Let me use this opportunity to remind Nigerians that the Eagle Eye is very important for those that are reporting the holders of these currencies that we know that are out there. So, that is one.
“On the issue of the governors that we are monitoring, in fact, the numbers have even increased. We are monitoring everything; Nigerians are helping. Well, I don’t want to give you the figures so that you will not go and speculate whether they are in the North or in the South. But it’s important that Nigerians key into it,” he said.
The anti-corruption Czar also lauded the new naira redesigning project, describing it as a significant process in the country’s fight against financial crimes and other forms of corruption.
Bawa said the huge amount of the country’s currency that has left the hold of Central Bank of Nigeria (CBN) makes trailing financial crimes difficult.
The EFCC boss noted that the naira redesigning is an opportunity for the government to regain control over the flow of cash in the country.

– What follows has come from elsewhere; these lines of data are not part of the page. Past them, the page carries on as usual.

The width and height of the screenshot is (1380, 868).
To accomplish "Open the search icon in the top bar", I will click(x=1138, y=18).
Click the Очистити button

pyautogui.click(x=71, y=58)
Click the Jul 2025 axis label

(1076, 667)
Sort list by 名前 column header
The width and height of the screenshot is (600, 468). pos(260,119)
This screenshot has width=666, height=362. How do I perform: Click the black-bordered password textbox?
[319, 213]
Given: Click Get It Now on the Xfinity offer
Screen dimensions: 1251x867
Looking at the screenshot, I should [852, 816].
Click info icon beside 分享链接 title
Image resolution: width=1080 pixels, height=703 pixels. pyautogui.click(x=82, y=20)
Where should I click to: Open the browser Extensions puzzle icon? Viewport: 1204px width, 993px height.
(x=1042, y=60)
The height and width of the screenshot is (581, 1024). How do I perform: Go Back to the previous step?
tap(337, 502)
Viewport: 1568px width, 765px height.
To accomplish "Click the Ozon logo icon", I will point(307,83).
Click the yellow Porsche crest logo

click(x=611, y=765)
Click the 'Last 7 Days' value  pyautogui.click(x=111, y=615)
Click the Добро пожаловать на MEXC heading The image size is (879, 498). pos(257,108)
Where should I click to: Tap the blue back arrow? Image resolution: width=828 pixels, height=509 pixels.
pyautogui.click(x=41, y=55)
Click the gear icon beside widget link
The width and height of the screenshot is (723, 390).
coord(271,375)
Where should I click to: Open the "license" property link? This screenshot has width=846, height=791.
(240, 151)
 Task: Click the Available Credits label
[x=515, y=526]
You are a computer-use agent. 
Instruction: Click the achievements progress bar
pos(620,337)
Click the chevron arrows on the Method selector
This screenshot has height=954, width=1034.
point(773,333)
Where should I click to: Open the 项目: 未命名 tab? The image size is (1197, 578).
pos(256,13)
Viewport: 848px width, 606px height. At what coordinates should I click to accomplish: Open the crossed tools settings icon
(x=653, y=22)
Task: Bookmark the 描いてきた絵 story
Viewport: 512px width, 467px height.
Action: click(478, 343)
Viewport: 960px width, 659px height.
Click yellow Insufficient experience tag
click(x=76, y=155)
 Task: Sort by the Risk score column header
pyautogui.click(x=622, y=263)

“…You know that there is an obligation of money laundering law that we have, in which an individual is expected to carry out a transaction that is above N5 million through the financial institution. There is also the threshold in which a corporate entity is expected to carry out transactions that is above N10 million in the financial sector.
“Why is it so? It is so because financial institutions are expected to make currency transaction reports, and suspicious transaction reports to relevant agencies. With that, institutions like us will be able to monitor which funds are legitimate and which ones are not legitimate.”
“Here we are now, in which 85 per cent of our currency is out in circulation and people are carrying out transactions above the thresholds as provided for by this provision over and above that we will not be able to monitor. We don’t know what they’re doing.
“These are the transactions that are creating and giving avenues to other forms of crime that we’re seeing in this country: payment of ransom, banditry, and all of that; payment of bribery to political actors, and the rest.
“So, we are happy with this naira redesign in the sense that it will give the Central Bank an opportunity of going back to square one. By the time they collect all this money back to their system, then they are going to control the money that they are going to release to the system.
“Then, of course, once the money is back within the financial institution, it will help to further boost economic activities in the sense that there will be more money for people to borrow and then we on our own part, we’ll have the avenue of monitoring what we are doing with all these huge resources that are out there before that are now within the financial institutions,” he said.